Mrs. Kozy en laissa tomber son sandwich. Puis ses genoux fléchirent et elle s’assit dessus.
« Ah, merde, fit Andi. J’ai pas dit là. Lève-toi. »
Mrs. Kozy se leva, le sandwich aplati collé dans le bas de sa robe. Andi la Piquouse passa le bras autour de la taille mastoc de la femme et la conduisit à l’autre fauteuil Kozy où elle la déposa après avoir prestement décollé de son postérieur le sandwich en train de fondre. Bientôt, tous deux furent assis côte à côte, les yeux fermés.
« Vous allez dormir toute la nuit, leur enjoignit Andi. Monsieur pourra rêver qu’il pourchasse des petites filles. Toi, la Madame, tu peux rêver qu’il est mort d’une crise cardiaque et t’a laissé un million de dollars d’assurance-vie. Contents ? Bon plan ? »

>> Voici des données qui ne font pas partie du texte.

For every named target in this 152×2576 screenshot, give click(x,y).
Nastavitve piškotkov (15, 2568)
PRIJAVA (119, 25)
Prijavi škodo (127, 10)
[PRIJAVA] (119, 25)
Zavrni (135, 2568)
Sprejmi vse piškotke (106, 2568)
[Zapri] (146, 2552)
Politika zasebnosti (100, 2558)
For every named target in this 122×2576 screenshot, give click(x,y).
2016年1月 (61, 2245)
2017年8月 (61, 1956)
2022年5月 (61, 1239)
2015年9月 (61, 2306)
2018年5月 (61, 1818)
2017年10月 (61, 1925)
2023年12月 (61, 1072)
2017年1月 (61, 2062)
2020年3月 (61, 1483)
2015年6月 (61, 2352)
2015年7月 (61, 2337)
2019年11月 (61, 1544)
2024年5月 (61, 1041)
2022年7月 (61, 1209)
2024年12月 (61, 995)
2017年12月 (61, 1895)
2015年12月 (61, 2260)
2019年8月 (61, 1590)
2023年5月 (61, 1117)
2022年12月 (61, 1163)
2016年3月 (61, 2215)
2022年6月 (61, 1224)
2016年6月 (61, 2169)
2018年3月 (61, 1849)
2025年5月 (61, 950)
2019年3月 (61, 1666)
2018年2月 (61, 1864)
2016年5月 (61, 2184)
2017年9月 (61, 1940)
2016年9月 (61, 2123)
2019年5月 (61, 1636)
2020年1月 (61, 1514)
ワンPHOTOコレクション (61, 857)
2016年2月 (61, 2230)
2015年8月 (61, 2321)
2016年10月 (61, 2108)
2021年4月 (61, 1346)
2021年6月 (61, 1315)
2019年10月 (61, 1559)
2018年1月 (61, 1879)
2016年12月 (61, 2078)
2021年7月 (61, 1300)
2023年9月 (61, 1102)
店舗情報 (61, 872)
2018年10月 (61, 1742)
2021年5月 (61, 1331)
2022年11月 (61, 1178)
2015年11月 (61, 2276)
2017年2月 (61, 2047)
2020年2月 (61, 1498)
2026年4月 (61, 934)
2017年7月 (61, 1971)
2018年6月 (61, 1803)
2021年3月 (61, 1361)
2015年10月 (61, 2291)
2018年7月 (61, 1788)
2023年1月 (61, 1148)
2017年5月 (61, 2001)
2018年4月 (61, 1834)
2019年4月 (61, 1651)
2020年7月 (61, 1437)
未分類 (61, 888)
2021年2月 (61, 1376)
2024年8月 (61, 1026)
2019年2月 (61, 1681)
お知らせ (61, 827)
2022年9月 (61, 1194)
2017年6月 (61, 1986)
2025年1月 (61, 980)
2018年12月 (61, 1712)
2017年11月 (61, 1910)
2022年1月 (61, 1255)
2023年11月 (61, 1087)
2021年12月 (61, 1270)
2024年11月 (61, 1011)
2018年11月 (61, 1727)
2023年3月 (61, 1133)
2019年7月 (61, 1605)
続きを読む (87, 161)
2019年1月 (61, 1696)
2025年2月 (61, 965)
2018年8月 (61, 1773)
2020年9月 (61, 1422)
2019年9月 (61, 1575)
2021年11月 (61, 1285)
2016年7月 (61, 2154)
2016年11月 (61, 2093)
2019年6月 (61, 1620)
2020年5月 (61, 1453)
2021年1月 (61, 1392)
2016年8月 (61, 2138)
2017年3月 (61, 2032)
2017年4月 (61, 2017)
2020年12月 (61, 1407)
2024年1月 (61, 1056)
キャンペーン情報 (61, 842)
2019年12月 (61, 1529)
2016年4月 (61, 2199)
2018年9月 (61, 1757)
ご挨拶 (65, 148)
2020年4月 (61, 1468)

Elle alluma la télé et monta le volume. Une femme dotée d’une paire d’airbags monstrueux donnait l’accolade à Pat Sajak[12]. Elle venait de résoudre l’énigme SE REPOSER SUR SES LAURIERS. Andi prit quelques secondes pour admirer ces mammouths mammaires avant de se retourner vers les Kozy.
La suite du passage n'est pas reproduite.